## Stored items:
········
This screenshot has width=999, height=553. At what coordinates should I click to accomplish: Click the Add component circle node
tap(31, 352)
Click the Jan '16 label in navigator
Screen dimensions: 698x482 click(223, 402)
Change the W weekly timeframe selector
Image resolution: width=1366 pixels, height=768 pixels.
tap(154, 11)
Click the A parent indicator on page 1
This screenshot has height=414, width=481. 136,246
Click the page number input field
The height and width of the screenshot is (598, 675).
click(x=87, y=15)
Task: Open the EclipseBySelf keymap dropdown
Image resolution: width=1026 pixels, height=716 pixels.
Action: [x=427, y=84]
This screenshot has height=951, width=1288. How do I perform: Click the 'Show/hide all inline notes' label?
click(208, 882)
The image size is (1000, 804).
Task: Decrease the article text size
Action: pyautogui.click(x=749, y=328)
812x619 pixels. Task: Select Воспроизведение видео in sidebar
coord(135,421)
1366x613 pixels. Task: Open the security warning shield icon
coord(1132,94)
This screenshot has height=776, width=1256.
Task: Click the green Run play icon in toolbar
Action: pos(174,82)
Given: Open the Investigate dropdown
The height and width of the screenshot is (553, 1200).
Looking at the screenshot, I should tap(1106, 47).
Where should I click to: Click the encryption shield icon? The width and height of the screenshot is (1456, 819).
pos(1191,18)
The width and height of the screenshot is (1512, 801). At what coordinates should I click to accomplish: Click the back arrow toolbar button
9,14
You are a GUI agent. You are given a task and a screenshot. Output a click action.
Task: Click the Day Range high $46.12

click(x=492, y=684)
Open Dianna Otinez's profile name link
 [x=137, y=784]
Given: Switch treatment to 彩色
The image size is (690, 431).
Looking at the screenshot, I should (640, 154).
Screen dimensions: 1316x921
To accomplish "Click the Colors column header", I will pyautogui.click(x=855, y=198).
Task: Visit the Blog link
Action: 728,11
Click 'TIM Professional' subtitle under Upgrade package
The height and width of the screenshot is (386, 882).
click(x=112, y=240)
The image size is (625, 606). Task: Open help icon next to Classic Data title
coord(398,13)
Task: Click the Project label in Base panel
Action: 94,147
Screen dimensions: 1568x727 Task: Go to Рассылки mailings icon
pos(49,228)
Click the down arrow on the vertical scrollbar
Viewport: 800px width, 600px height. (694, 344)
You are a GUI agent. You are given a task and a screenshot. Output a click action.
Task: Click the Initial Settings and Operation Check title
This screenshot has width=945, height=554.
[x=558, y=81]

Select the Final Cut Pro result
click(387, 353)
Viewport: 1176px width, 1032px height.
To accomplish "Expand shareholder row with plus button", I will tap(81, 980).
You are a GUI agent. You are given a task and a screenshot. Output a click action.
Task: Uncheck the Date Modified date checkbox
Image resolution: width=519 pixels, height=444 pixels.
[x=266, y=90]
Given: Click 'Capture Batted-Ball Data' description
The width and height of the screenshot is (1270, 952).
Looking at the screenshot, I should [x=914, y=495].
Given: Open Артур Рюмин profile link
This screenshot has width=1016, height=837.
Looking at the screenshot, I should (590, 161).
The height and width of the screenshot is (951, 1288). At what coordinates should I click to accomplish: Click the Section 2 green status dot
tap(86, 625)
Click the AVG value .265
········
## WHAT YOU WILL DO:
Take the line above containing "The width and height of the screenshot is (1512, 801).", the line containing "Given: Switch treatment to 彩色", and all lines in between, and copy them exactly without anything else.

## RESULT FOR THIS TASK:
The width and height of the screenshot is (1512, 801). At what coordinates should I click to accomplish: Click the back arrow toolbar button
9,14
You are a GUI agent. You are given a task and a screenshot. Output a click action.
Task: Click the Day Range high $46.12

click(x=492, y=684)
Open Dianna Otinez's profile name link
 [x=137, y=784]
Given: Switch treatment to 彩色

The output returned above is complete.